Action by person. "Blah blah blah"

 

At a glance, it seems like extended dialogue is something people try to avoid.

 

When it comes to rememberizing the basics, Steakpirate is a little special. :D

It helps that I'm very much out of practice, when it comes to reading and writing, and the peculiar history I had with English classes.

Link to comment
Share on other sites

No, I didn't mean differently, it's just that I've been reading for however many years now, and I don't know it by rote memory, and when I do open up a book, I usually have trouble finding any such scenes with extended dialogue.

 

Usually it's just, "Blah blah blah" Action by person

or

Action by person. "Blah blah blah"

I blame our TV culture. So many writers are looking for that movie or TV option that they're really writing novels that are easily transformed into screenplays. But not all. And certainly not novels written before 1950. Read anything by Dickens and you'll see what I mean.

 

At a glance, it seems like extended dialogue is something people try to avoid.

Again, it's that TV thing. But there are exceptions. Consider West Wing or something in the CSI franchise.

 

-Thoth.

Link to comment
Share on other sites

In typeset form, quotations may be either run in—that is, integrated into the text in the same type size as the text and enclosed in quotation marks—or set off from the text as block quotations, or extracts. Block quotations are not enclosed in quotation marks and always start a new line. They may be indented or set in smaller type or a different font from the text; they may have unjustified right-hand margins or less space between lines. These matters are normally decided by the publisher’s designer or by journal style. Authors preparing block quotations should avoid such devices (unless otherwise advised by their publishers) and simply use the indention feature of their word processors.
(Courtesy of the Chicago Manual of Style)

 

Actually, the other "style" of dialogue I've seen , I wouldn't call block text. I've seen people devote entire lines to each sentence, so as to make clear who's speaking.

 

It's easy to do the back and forth sort of dialogue in this format, but I'm currently writing with the dialogue integrated into the text. I'm not sure I've ever seen what they refer to as "Block" quotes in a novel.

 

 

 

But perhaps the root of my issue is that I appreciate not having to use names, when the speaker is relatively obvious; and thereby avoiding dancing around with "He said, asked, demanded, etc."

 

When this is the case, it's always seemed weird to me to have the following:

 

"I like potatoes." "As do I."

 

Normally you'd have actions to clarify who's doing what, IE:

 

"I like potatoes" chimed Billy. Ralph nodded. "As do I."

 

 

But over the course of a long conversation, I think that can get a bit monotonous.

 

As far as delving beyond the influence of TV culture goes, I'd go find my copy of Moby Dick, but as I remember, Melville preferred to talk with description.

Link to comment
Share on other sites

When this is the case, it's always seemed weird to me to have the following:

"I like potatoes." "As do I."

See, I'd probably write it as:

"I like potatoes."

"As do I."

Having already established that this is a conversation between Billy and his scintillating, potato-loving friend Ralph. Make it a threeway and it gets a touch more complicated.

 

But over the course of a long conversation, I think that can get a bit monotonous.

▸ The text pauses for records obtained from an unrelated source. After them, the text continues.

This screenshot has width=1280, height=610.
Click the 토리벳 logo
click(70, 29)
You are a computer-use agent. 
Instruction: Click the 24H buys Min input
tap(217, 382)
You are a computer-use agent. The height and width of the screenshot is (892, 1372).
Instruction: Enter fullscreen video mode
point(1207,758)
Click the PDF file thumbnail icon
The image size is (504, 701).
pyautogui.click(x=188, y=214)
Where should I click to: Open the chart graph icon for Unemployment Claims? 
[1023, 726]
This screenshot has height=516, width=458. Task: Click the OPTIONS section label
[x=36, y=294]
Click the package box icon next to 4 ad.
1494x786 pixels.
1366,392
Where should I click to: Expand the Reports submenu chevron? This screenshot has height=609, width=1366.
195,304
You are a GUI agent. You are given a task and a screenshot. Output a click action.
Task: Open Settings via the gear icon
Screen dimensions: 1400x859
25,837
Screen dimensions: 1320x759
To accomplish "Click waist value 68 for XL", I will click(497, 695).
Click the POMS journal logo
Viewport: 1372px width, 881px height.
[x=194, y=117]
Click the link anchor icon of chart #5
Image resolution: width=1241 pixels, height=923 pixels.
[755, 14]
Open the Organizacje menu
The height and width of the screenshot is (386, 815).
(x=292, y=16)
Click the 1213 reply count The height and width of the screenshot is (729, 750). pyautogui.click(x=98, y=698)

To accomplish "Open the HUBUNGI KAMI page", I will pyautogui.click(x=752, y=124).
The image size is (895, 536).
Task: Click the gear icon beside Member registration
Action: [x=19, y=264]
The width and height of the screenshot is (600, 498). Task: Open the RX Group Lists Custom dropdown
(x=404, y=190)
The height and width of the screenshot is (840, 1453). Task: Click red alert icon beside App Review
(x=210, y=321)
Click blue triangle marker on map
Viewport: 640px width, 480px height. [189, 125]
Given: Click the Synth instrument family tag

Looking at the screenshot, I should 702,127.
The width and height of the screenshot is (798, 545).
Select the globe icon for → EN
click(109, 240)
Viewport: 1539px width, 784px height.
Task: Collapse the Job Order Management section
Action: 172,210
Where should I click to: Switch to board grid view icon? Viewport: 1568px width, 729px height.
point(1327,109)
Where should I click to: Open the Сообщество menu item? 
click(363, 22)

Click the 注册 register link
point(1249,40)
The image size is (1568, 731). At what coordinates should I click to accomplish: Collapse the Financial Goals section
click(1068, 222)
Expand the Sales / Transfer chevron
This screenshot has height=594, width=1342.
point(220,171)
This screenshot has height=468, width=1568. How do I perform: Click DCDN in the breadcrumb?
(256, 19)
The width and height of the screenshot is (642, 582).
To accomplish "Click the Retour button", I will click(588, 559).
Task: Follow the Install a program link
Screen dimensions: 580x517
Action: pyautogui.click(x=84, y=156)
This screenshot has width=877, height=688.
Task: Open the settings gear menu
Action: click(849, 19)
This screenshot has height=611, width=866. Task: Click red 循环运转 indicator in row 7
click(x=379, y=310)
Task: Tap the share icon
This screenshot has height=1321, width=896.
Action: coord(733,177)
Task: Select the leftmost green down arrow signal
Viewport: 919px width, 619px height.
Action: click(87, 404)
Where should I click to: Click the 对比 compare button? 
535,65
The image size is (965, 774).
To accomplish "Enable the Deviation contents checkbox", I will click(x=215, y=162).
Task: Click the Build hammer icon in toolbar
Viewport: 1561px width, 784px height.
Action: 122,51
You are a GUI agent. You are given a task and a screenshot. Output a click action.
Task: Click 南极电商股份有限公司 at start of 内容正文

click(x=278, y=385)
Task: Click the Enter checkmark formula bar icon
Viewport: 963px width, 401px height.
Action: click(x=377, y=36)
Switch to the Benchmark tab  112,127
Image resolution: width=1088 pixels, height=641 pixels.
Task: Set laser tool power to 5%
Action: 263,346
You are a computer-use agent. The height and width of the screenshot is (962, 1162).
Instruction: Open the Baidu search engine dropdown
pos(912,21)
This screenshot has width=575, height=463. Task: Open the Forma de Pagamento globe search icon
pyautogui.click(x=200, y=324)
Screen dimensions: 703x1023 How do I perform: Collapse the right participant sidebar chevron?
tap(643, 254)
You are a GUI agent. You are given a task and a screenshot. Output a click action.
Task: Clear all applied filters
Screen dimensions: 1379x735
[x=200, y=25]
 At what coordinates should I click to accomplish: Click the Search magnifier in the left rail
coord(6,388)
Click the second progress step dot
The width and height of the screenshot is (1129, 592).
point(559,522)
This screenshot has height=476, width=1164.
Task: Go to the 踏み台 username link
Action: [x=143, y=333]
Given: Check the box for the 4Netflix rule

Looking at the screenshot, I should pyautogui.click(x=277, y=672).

It's up to you to keep it interesting.

 

As far as delving beyond the influence of TV culture goes, I'd go find my copy of Moby Dick, but as I remember, Melville preferred to talk with description.

Actually, as I remember Moby Dick, Melville wrote it as mostly first person monologue.

Call me Ishmael. (Block quotes implied.)

 

Call me Thoth.

Link to comment
Share on other sites

See, I'd probably write it as:

"I like potatoes."

"As do I."

Having already established that this is a conversation between Billy and his potato-loving friend Ralph. Make it a threeway and it gets a touch more complicated.

 

I've often contemplated this approach, but have been fearful of wasting space, especially when it appears a greater waste on the wide pages of a word processor. This will probably be the solution I go with. You use this in conjunction with, or lieu of in-text quotes?

 

Actually, as I remember Moby Dick, Melville wrote it as mostly monologue.

Call me Ishmael. (Quotes implied.)

 

A monologous narrator, who often found himself describing :D

Link to comment
Share on other sites

I've often contemplated this approach, but have been fearful of wasting space, especially when it appears a greater waste on the wide pages of a word processor.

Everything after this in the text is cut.